Der Anstieg von 32 Prozent zum Vorjahr ist im Wesentlichen auf die erhöhten Personensicherheitskosten an seinen Wohnsitzen und auf persönlichen Reisen zurückzuführen. Im Jahr 2017 lagen die Kosten noch bei 7,6 Millionen US-Dollar. Das Paket beinhaltet außerdem eine zusätzliche Vorsteuer in Höhe von 10 Millionen US-Dollar für die Kostendeckung des Sicherheitspersonals.

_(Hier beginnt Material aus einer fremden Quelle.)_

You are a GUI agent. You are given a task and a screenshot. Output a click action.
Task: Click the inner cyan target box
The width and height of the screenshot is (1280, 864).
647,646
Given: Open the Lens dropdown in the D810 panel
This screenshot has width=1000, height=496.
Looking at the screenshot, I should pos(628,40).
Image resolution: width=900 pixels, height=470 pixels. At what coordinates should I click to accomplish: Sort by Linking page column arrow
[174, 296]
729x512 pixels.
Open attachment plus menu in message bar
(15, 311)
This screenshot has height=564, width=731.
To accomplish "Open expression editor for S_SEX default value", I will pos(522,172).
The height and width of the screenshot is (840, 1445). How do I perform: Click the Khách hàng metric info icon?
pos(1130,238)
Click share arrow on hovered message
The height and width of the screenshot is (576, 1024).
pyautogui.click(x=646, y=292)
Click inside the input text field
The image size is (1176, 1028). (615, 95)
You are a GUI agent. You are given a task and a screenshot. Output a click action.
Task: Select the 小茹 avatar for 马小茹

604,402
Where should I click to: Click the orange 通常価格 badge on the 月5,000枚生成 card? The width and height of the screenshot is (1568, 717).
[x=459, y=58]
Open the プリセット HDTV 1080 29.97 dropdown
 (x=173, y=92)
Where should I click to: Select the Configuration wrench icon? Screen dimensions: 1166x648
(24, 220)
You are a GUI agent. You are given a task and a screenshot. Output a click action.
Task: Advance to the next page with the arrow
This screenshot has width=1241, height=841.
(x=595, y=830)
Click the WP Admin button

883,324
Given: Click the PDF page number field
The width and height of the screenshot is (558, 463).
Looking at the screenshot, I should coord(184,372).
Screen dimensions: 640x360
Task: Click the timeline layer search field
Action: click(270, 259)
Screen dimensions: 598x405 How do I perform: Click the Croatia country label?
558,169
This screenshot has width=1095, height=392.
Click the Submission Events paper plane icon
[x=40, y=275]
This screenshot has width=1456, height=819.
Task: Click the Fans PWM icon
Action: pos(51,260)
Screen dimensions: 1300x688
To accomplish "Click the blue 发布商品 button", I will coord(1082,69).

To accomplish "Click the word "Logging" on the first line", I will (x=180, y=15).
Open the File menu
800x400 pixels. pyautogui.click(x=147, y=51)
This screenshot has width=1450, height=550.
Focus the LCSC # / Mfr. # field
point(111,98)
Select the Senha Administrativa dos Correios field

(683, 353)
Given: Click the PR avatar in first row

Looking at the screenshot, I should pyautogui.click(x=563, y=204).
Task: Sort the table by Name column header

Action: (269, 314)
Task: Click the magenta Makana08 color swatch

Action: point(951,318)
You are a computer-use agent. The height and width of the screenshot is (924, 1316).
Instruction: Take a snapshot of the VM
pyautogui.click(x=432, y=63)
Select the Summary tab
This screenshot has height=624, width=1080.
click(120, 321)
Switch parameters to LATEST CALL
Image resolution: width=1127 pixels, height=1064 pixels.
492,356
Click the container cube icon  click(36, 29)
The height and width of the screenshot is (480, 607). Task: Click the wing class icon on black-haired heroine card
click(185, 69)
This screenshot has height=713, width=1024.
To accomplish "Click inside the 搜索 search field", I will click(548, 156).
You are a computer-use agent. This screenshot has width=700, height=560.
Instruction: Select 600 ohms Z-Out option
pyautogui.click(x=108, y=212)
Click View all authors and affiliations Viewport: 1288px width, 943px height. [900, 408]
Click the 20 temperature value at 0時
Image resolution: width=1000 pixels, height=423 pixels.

Bezos zahlt deutlich weniger für Sicherheit
Zum Vergleich: Für die Sicherheit von Amazon-Gründer Jeff Bezos wurden im Jahr 2018 1,6 Millionen US-Dollar aufgewendet. Uber-Chef Dara Khosrowshahi wies nach Angaben der Behörden nur etwas mehr als 2 Millionen US-Dollar Kosten für Sicherheitsvorkehrungen aus.

Der enorme Anstieg der Kosten für Zuckerbergs Sicherheit erfolgt nach einem für das Unternehmen turbulentem Jahr voller Skandale. Angefangen mit dem Cambridge Analytica-Skandal im März, in dem eine politische Beratungsfirma personenbezogene Daten von Facebook-Nutzern auf unberechtigte Weise abrief und für politische Werbeanzeigen nutzte. Es endete mit dem Chaos um die PR-Agentur "Definers Public Affairs" im November. Dabei wurde festgestellt, dass Facebook die Firma dazu benutzt hat, negative Geschichten über Konkurrenten zu schreiben und sie in der Presse zu veröffentlichen.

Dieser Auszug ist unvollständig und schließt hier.